>> begin EXTRACT PROVIDED
Students walking to a photo-shoot at the University of Hong Kong.
In the last few days I did some workshops on soundpainting with Tim O’Dwyer, an Australian saxophonist (member of chamber group Elision). Soundpainting is both simple and complex to explain. I’ll try to, briefly. Soundpainting is not a cross-media art-form but a conducting method with which to direct improvisation/live composition of an instrumental group. It is a proscribed language, invented by one person, which aims to universalise a set of gestures so that performers can read any conductor without having to learn their individual gestures or guess at their meanings during performance. The improvisation/live composition can be quite free (“play a solo”), or very specific (“guitar and percussion play Cminor reggae riff in 4/4 at 120bpm; rest of group play staccato attack notes on cue”). I’m glad I did this module but I don’t feel particularly drawn to Soundpainting. I ended up singing and performed being one of 2 voices in the group on stage (!). In the workshops I really didn’t feel that we were making music. I felt that we were following signals to make certain (types of) sound. But in our performance I did feel that what we did was a piece of music.
>> end EXTRACT PROVIDED
>> begin GIVEN DATA
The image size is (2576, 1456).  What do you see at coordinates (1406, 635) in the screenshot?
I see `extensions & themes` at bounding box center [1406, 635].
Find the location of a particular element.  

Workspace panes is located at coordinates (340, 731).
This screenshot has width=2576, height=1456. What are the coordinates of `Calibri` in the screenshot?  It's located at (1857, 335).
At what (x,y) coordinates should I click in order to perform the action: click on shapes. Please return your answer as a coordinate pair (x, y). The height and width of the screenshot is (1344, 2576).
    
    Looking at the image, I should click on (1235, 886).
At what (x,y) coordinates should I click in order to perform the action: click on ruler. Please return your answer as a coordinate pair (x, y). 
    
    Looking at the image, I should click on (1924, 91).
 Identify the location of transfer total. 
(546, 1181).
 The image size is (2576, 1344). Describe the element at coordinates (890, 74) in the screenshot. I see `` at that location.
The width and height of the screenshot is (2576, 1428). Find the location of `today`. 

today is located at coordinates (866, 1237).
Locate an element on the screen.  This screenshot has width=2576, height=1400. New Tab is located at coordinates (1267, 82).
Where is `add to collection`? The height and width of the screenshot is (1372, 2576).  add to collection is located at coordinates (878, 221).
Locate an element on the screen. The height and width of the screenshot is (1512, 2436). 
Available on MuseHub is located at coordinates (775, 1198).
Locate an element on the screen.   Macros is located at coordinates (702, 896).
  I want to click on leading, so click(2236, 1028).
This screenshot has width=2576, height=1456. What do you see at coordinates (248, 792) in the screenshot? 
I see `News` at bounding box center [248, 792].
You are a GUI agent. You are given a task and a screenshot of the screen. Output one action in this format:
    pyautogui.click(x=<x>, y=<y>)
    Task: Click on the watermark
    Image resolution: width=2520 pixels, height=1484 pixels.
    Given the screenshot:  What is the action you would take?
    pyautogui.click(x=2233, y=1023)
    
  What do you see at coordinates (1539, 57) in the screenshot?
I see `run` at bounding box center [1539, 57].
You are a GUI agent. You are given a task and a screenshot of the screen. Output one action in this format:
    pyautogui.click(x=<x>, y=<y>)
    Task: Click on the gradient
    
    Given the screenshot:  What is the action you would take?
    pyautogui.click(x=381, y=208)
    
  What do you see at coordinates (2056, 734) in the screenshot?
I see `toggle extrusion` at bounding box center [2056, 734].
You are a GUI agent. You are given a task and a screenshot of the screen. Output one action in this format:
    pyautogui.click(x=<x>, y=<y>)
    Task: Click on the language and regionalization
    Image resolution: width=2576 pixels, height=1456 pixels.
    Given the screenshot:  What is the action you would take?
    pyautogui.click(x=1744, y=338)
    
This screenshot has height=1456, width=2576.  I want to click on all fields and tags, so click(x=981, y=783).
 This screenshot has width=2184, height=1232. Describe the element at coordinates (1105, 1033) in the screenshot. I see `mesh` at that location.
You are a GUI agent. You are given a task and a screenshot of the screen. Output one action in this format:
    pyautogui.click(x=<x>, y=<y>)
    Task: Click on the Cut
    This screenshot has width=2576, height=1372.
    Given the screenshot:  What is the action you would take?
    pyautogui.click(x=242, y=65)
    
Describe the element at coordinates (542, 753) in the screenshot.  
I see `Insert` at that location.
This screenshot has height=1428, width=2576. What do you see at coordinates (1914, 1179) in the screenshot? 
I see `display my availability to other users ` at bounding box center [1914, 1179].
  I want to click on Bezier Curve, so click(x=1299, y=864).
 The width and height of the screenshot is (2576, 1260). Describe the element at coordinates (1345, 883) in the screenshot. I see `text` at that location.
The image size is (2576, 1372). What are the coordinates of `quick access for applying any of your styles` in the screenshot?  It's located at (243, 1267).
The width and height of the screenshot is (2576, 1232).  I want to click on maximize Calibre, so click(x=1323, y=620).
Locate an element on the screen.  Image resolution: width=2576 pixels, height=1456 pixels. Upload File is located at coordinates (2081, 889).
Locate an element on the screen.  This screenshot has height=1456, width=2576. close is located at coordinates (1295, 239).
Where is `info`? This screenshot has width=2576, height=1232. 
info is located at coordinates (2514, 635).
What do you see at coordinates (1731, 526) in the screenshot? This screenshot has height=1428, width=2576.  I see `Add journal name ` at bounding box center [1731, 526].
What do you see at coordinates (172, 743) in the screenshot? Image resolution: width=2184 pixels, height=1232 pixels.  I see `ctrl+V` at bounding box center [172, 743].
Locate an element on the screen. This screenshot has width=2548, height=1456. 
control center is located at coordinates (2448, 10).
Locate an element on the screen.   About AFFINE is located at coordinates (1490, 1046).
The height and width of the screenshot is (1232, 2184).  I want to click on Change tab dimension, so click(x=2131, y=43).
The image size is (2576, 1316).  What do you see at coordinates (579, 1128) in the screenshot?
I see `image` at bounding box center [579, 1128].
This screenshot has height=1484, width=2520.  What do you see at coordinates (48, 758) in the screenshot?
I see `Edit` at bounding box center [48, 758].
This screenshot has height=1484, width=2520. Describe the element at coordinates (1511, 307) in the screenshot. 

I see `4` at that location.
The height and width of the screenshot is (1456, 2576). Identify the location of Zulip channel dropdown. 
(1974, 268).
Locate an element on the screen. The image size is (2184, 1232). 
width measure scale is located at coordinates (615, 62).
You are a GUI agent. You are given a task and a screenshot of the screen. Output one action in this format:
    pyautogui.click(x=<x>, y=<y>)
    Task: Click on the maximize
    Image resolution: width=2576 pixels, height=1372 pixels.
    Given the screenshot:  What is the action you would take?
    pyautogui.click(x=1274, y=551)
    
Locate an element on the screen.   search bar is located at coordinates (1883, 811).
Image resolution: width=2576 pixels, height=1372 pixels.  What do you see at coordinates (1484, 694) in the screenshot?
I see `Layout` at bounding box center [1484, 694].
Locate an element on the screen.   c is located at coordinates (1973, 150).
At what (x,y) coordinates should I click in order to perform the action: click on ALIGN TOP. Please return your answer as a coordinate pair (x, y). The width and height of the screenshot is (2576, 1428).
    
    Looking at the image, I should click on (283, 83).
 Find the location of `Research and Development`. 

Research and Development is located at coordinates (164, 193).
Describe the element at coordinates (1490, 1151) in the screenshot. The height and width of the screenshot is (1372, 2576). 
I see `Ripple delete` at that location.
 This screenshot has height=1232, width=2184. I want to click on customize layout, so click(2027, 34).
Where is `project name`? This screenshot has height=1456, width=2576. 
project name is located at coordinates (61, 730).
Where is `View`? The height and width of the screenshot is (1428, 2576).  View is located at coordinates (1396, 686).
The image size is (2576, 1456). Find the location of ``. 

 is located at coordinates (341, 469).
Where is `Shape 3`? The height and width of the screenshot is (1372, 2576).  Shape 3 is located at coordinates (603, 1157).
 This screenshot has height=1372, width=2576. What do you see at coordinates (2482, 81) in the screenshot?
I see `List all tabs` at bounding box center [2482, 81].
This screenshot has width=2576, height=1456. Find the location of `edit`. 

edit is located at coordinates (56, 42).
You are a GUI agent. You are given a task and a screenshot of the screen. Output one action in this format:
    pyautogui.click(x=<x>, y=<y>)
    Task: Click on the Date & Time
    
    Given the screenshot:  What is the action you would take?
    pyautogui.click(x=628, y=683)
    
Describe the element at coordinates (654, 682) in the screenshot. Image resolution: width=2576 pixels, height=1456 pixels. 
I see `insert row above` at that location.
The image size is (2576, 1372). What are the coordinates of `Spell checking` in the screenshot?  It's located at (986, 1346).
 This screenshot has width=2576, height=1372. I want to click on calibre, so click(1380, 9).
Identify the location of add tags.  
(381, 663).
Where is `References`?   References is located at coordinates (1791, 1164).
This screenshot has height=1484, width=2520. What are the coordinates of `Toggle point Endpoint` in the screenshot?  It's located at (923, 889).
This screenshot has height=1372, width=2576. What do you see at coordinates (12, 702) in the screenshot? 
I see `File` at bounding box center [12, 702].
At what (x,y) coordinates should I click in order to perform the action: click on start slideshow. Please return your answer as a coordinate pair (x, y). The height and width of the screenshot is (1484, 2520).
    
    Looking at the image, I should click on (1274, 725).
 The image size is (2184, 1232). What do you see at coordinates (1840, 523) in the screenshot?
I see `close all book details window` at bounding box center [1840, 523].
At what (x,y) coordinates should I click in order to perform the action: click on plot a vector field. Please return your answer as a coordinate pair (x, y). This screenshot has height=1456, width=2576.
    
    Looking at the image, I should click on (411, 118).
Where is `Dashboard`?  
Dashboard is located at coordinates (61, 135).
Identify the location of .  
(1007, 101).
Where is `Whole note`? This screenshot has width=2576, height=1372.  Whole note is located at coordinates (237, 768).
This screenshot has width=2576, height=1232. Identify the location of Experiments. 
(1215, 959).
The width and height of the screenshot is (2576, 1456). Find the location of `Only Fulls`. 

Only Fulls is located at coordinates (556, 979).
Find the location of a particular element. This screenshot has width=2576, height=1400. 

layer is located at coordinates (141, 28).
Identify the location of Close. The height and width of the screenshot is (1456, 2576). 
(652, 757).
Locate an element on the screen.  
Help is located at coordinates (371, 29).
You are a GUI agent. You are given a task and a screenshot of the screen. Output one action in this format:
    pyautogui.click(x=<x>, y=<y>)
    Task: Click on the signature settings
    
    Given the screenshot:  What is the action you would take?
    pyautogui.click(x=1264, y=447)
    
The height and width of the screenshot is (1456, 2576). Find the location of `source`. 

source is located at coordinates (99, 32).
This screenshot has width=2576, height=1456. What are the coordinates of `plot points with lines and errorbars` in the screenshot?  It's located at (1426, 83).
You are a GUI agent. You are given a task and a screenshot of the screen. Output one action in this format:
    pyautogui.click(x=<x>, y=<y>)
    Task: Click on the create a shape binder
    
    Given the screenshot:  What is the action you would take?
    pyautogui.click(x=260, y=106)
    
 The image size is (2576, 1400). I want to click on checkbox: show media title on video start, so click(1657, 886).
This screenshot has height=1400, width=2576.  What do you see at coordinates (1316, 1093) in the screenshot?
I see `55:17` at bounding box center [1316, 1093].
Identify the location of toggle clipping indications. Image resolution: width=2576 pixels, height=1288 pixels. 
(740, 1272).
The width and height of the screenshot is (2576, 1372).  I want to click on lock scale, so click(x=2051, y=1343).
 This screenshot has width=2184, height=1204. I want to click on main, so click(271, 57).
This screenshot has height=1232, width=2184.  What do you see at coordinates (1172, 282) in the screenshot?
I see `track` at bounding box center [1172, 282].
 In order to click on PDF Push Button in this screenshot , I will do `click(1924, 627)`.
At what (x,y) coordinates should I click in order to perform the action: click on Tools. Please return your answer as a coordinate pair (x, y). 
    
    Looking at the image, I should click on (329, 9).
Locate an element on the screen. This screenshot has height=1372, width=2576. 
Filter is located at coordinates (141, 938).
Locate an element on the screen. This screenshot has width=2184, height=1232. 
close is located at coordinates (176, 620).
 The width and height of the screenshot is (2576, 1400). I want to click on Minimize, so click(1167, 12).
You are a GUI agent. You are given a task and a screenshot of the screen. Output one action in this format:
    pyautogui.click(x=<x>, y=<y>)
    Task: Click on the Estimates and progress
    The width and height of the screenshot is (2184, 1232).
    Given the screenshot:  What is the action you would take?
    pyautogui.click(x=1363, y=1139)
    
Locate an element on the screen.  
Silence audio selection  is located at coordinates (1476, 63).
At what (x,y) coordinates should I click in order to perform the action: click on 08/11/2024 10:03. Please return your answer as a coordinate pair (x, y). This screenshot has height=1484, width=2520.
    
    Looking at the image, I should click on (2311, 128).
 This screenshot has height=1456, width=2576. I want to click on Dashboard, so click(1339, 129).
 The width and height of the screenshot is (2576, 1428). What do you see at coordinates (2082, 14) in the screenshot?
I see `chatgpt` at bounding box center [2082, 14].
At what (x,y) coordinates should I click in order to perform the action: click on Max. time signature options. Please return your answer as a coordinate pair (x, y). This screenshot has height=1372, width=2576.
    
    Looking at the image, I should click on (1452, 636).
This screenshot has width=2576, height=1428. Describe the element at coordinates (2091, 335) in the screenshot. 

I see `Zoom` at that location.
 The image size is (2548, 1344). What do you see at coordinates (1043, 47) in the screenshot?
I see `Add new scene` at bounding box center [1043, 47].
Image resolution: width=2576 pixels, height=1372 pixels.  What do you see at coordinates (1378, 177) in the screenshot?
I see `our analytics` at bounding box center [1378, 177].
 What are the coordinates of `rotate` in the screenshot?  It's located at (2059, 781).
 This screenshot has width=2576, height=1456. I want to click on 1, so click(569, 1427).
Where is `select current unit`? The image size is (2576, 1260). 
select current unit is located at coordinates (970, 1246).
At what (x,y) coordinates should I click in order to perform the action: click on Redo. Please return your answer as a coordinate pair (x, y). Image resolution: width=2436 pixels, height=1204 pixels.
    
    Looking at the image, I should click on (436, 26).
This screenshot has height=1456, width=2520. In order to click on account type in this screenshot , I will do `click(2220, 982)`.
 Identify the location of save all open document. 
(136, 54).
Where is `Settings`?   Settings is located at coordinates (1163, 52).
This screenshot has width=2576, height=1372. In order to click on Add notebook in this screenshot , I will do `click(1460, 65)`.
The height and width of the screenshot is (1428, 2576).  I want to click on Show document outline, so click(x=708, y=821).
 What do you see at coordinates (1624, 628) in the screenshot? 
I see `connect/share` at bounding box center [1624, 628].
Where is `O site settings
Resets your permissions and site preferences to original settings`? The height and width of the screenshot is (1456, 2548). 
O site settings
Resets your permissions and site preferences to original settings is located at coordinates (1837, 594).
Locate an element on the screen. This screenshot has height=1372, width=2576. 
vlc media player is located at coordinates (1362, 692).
>> end GIVEN DATA
**GIVEN TASK 1:** In the soundpainting passage, which musical details does the "very specific" example instruction give for the guitar and percussion?
**GIVEN TASK 2:** Do these statements agree with the soundpainting passage? Answer yes or no for each and quote the words that decide it. (a) Tim O'Dwyer is an Australian saxophonist. (b) Soundpainting is a cross-media art-form. (c) The writer felt the group was making music during the workshops.

**WRITTEN RESPONSE 1:**
- Cminor
- reggae riff
- 4/4
- 120bpm

**WRITTEN RESPONSE 2:**
(a) Yes: "Tim O’Dwyer, an Australian saxophonist"
(b) No: "Soundpainting is not a cross-media art-form but a conducting method"
(c) No: "In the workshops I really didn’t feel that we were making music."